How to complete this task:
Answer these questions from the passage on Candida albicans SRS adherence.
(a) What three words do the letters SRS stand for?
(b) Which interaction is enough on its own for adherence to occur?
(c) Which molecular chaperone do the proposed interactions closely resemble?

Excerpt to read:
++++++
Accessibility of the peptide backbone of protein ligands is a key specificity determinant in Candida albicans SRS adherence.

Candida albicans displays a high degree of specificity in selecting and adhering to targets in vivo. The features of target recognition are poorly understood and likely to involve more than the mere chemical composition of the ligand. Using an adherence assay in which protein and peptide ligands are covalently coupled to magnetic beads, the authors have previously described a new adherence mechanism in C. albicans, henceforth referred to as SRS (stable, reversible, specific) adherence. It was previously demonstrated that C. albicans and Saccharomyces cerevisiae expressing agglutinin-like sequence 5 protein (Als5p, previously referred to as Ala1p or Ala1/Als5p) adhere to peptides containing patches of threonine, serine and alanine residues when these are located in the free end of immobilized peptides. The interaction with protein ligands in SRS adherence predominantly involves the formation of hydrogen bonds. Accordingly, this interaction may occur (1) to the peptide backbone of the protein ligand or (2) to the amino acid side chain with an appropriate functional group. Evidence is provided that the primary interaction occurs with the peptide backbone and the secondary interaction occurs with the side chain. The primary interaction with the peptide backbone is sufficient for adherence to occur, whereas the secondary interaction with a side chain possessing an appropriate functional group stabilizes the interaction. In agreement with these results, it is also demonstrated that proteins lacking secondary and tertiary structure, wherein the peptide backbone is sterically accessible, interact with C. albicans and S. cerevisiae expressing Als5p. C. albicans Als proteins are resistant to denaturation by harsh conditions that kill the yeast cells. The proposed interactions in SRS adherence have striking similarities with those of the molecular chaperone Hsp70, which specifically binds to non-native proteins and resists denaturation.
++++++
Records:
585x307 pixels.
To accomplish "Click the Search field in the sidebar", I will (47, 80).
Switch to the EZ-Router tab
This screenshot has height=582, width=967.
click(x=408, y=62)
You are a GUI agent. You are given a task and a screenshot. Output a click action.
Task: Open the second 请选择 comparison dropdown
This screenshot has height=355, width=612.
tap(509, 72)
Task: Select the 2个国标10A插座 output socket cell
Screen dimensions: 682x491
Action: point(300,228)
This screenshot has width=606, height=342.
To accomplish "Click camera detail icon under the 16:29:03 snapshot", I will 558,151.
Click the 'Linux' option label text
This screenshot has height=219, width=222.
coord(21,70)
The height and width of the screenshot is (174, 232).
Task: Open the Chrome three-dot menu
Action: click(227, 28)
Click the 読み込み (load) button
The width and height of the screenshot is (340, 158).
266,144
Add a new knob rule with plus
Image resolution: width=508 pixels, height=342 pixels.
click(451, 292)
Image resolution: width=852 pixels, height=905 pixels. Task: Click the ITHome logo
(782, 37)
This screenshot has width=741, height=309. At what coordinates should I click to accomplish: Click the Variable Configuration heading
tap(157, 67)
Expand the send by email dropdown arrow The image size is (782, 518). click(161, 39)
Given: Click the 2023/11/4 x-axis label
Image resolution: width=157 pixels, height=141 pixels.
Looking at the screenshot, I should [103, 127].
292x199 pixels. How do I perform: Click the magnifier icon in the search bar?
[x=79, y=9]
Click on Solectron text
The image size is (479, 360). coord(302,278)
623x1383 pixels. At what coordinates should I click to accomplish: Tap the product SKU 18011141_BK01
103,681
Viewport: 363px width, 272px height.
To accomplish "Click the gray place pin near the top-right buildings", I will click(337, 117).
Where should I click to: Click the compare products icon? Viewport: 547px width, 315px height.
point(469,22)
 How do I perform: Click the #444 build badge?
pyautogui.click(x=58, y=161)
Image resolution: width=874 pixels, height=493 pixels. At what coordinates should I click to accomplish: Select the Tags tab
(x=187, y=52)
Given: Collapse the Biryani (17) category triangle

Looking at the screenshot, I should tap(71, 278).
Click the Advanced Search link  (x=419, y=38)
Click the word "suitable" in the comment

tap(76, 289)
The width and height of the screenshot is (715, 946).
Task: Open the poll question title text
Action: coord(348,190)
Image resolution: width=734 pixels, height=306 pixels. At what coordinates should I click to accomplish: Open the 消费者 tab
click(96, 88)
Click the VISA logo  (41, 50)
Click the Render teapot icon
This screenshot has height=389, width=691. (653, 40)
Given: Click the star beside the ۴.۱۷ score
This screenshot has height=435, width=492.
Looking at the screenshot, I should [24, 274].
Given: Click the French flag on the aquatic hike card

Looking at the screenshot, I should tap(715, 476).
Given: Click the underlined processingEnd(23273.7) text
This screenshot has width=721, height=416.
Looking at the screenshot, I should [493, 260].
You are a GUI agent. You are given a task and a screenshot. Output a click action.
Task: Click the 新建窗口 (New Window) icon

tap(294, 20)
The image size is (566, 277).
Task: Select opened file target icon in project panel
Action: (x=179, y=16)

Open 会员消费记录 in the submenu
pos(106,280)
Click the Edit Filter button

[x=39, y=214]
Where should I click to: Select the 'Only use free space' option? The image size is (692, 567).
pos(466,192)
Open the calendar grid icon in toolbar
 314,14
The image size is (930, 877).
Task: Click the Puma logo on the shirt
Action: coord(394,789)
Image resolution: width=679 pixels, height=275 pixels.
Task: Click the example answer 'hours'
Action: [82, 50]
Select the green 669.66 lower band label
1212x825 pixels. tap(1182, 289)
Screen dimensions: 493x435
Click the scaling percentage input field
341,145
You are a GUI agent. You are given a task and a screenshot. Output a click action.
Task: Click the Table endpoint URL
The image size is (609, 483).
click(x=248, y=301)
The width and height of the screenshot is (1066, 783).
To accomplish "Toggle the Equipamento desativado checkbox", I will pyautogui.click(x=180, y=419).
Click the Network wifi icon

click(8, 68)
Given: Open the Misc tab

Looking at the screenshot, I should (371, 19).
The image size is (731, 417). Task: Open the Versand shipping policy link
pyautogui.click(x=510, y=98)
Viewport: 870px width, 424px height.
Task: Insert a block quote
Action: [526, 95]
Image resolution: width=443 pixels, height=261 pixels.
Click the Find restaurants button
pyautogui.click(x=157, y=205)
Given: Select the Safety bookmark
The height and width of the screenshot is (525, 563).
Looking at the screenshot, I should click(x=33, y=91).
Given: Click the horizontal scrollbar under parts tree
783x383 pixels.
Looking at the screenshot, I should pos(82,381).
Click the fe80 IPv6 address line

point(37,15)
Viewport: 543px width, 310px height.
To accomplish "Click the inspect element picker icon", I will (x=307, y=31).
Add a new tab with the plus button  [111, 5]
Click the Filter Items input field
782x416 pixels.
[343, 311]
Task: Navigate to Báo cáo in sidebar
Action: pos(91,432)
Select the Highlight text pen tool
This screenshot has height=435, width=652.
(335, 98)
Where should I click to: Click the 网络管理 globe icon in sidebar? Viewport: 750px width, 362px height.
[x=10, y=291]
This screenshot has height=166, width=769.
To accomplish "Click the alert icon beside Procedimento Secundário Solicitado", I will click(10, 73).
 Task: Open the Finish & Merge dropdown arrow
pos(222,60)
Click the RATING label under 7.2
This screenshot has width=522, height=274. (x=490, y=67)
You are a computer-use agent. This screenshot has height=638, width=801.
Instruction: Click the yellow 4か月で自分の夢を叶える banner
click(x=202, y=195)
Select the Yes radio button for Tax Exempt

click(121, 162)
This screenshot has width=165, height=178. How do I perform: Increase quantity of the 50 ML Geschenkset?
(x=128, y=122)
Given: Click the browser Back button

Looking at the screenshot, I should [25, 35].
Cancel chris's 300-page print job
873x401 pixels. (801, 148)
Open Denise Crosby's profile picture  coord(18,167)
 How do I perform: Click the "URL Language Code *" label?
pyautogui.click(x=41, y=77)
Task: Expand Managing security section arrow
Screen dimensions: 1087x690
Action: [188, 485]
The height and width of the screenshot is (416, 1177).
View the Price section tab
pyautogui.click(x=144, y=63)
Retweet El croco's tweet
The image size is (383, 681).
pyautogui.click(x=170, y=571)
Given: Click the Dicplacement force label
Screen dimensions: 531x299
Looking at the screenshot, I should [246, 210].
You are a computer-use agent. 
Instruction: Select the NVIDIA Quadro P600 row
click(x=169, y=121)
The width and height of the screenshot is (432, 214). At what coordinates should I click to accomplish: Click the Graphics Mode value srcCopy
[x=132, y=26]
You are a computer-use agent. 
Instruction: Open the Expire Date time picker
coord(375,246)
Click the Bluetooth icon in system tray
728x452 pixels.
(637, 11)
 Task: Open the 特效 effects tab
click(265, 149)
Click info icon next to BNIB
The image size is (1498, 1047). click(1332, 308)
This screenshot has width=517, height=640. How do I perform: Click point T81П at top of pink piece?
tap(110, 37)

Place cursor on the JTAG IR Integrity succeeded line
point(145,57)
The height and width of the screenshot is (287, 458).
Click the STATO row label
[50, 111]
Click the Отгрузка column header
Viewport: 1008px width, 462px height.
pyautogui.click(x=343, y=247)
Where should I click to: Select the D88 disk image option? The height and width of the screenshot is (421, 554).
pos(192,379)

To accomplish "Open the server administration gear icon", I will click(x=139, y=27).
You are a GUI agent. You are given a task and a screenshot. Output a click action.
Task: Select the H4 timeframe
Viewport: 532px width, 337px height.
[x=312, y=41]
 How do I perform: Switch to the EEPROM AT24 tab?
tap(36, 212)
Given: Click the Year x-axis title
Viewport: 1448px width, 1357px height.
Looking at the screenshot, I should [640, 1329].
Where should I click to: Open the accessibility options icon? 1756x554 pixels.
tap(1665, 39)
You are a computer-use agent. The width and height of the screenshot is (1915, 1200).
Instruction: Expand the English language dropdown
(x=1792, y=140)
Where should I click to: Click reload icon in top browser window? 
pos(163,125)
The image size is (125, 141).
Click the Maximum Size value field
++++++
Output for this exercise:
(a) Stable, reversible, specific.
(b) The primary interaction with the peptide backbone.
(c) Hsp70.